Тогда я временно работал в больнице Ройал-Фри – случилась вспышка необычного, неизвестного заболевания. Симптомы включали мышечные боли, апатию и депрессию. Жертвами стали более двухсот человек, в том числе значительная часть персонала. Мейтленд спросил, занимался ли я кем-то из пациентов, и предложил высказать мои предположения относительно диагноза и возможной причины заболевания.

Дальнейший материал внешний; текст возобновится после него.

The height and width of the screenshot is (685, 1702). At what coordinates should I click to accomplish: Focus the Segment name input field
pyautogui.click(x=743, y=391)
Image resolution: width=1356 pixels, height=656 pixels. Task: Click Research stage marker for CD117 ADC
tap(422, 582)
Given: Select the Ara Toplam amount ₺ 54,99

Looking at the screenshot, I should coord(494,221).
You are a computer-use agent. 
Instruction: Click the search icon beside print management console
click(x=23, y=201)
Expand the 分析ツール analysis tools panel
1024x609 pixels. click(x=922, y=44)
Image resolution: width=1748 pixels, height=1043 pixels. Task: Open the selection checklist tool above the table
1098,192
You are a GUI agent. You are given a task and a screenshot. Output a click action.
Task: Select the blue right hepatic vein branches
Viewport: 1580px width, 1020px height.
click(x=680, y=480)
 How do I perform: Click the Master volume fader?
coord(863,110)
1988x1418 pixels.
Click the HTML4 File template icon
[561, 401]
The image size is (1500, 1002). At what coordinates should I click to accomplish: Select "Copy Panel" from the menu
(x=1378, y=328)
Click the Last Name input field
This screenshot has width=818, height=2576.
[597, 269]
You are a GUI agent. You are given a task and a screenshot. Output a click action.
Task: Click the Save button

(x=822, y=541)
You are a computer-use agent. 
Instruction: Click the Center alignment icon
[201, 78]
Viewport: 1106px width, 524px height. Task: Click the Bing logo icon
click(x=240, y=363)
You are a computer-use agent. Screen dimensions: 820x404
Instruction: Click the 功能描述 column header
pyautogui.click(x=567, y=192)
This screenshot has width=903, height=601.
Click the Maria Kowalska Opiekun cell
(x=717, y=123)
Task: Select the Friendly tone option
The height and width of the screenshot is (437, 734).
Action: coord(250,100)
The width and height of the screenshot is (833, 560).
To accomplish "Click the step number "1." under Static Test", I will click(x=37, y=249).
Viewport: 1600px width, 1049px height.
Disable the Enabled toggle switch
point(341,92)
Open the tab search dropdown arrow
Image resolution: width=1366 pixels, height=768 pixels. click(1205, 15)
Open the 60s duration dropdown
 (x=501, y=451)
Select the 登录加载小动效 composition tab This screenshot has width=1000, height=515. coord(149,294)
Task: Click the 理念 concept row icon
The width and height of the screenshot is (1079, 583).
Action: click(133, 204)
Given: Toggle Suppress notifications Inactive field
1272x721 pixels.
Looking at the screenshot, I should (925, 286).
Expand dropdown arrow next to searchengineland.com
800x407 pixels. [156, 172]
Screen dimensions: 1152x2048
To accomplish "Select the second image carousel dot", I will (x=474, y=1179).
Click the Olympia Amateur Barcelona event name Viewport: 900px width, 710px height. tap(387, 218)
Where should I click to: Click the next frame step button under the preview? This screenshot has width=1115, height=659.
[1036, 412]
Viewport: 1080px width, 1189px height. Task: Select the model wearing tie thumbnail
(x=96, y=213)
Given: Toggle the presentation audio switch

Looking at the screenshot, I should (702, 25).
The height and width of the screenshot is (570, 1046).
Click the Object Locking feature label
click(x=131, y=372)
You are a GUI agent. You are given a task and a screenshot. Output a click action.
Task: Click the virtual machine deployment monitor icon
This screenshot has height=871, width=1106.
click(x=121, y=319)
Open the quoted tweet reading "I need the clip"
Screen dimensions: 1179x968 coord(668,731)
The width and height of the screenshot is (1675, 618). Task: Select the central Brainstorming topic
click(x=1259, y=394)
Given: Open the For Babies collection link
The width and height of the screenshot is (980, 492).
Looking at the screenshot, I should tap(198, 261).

– Клиническая картина, – наконец осмелился заговорить я, – наводит на мысль об энцефаломиелите – скорее всего, вирусном, передающемся при прямом контакте.
Одобрительно кивнув, Мейтленд разложил на столе мое заявление о приеме на работу и рекомендации. Немного поговорили о моих студенческих годах, особенно о спортивных достижениях. Я играл в регби – Мейтленда это заинтересовало.